Set problem →
Change "tree node" to "tree item" throughout the records and write them all out again, otherwise unchanged and without the pictures.

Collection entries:

--

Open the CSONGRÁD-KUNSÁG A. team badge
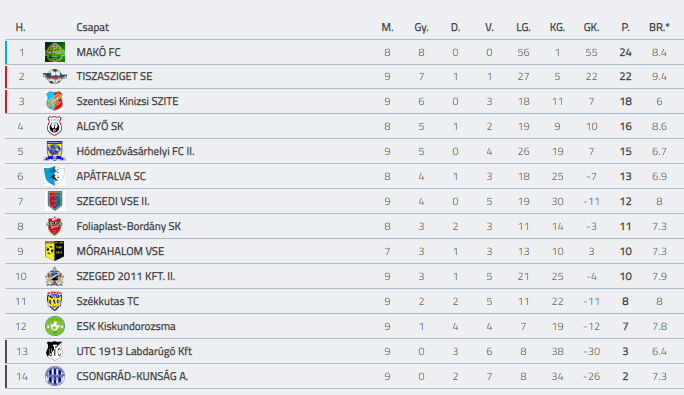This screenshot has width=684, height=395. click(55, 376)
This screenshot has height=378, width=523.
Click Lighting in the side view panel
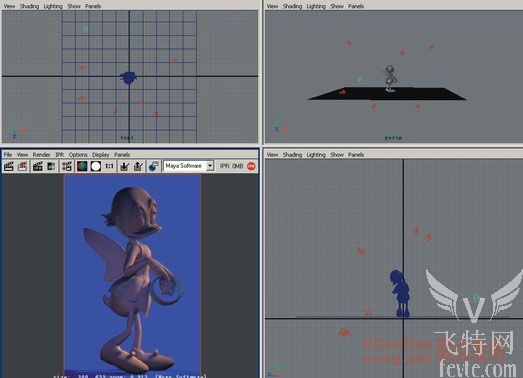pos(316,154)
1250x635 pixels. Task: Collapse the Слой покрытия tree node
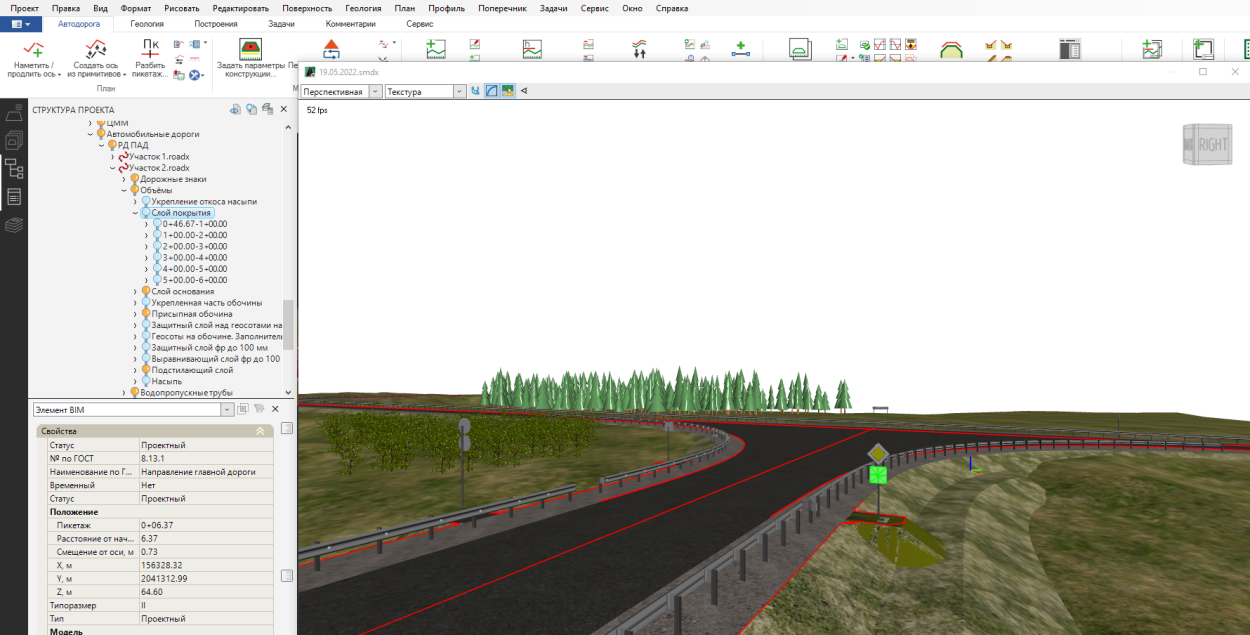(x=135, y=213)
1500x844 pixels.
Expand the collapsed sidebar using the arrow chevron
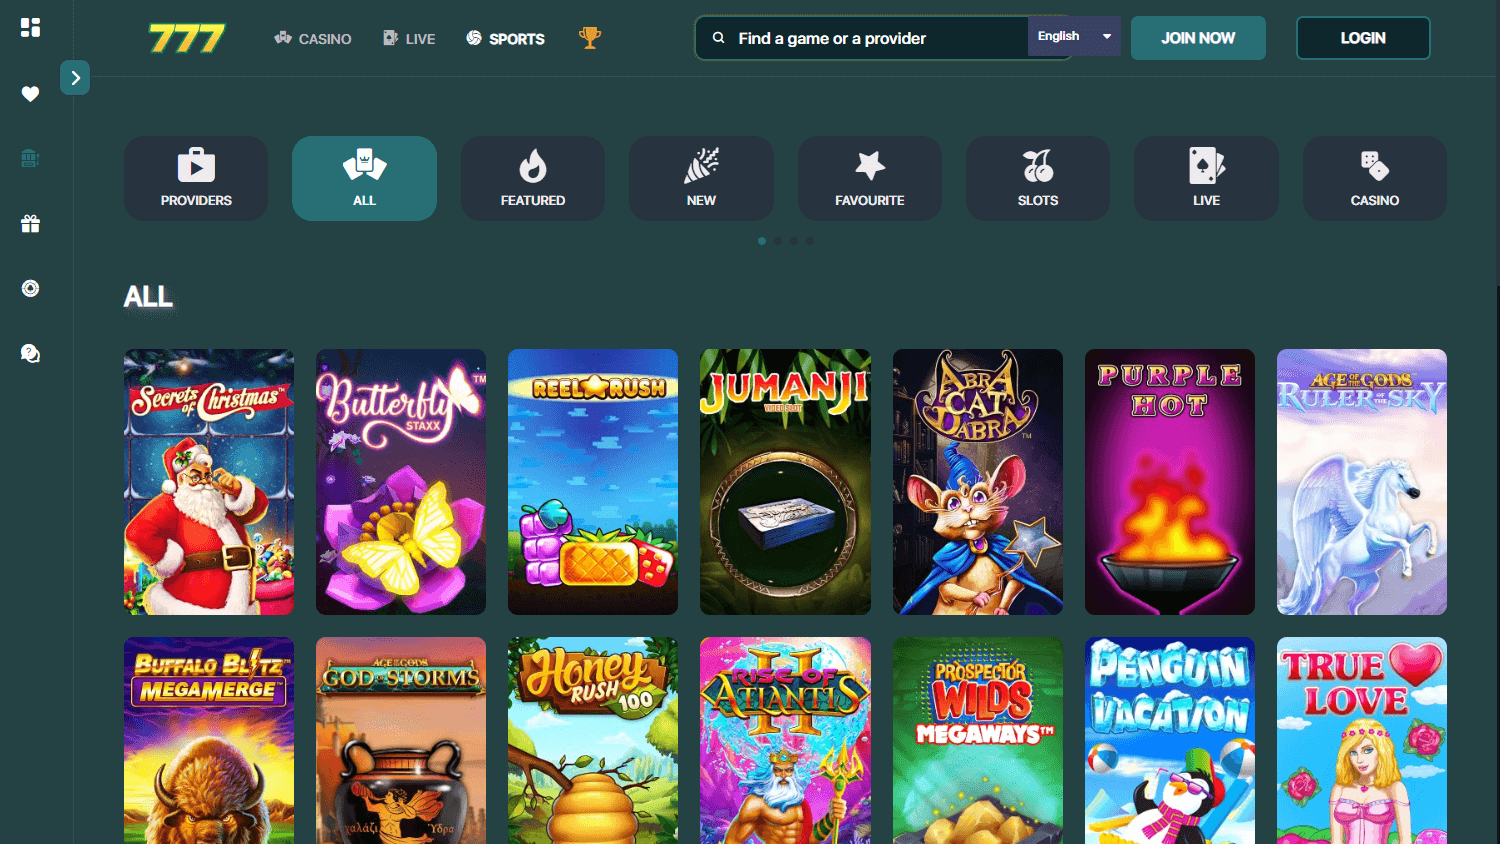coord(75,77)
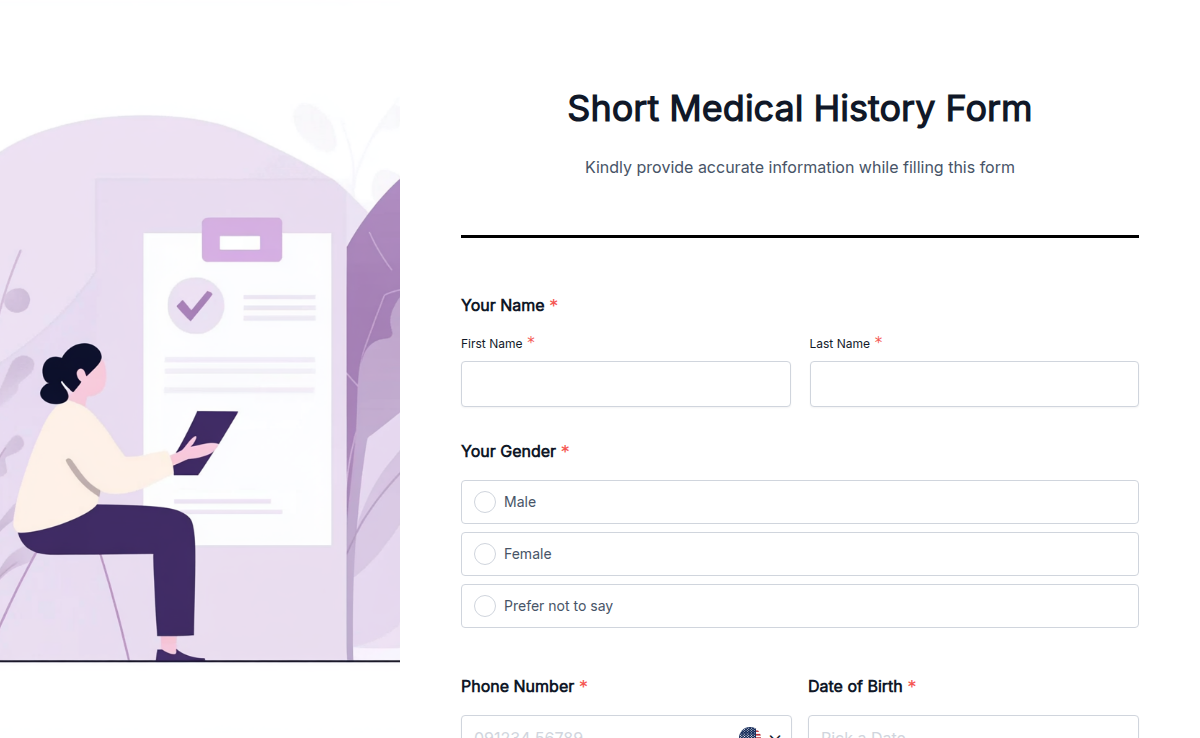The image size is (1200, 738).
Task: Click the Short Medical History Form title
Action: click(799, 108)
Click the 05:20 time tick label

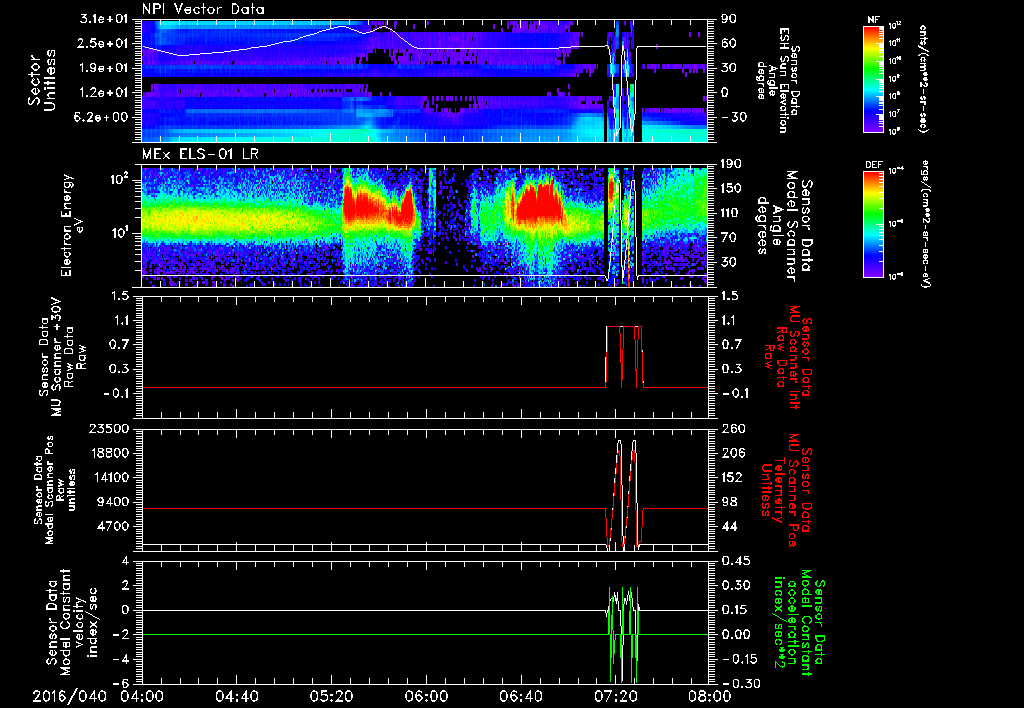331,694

--

Solution →
Open the CSONGRÁD-KUNSÁG A. team badge
This screenshot has width=684, height=395. click(55, 376)
This screenshot has height=378, width=523.
Click Lighting in the side view panel
pos(316,154)
1250x635 pixels. Task: Collapse the Слой покрытия tree item
(x=135, y=213)
1500x844 pixels.
Expand the collapsed sidebar using the arrow chevron
coord(75,77)
The image size is (1200, 738).
Task: Click the Short Medical History Form title
Action: click(799, 108)
Click the 05:20 time tick label

331,694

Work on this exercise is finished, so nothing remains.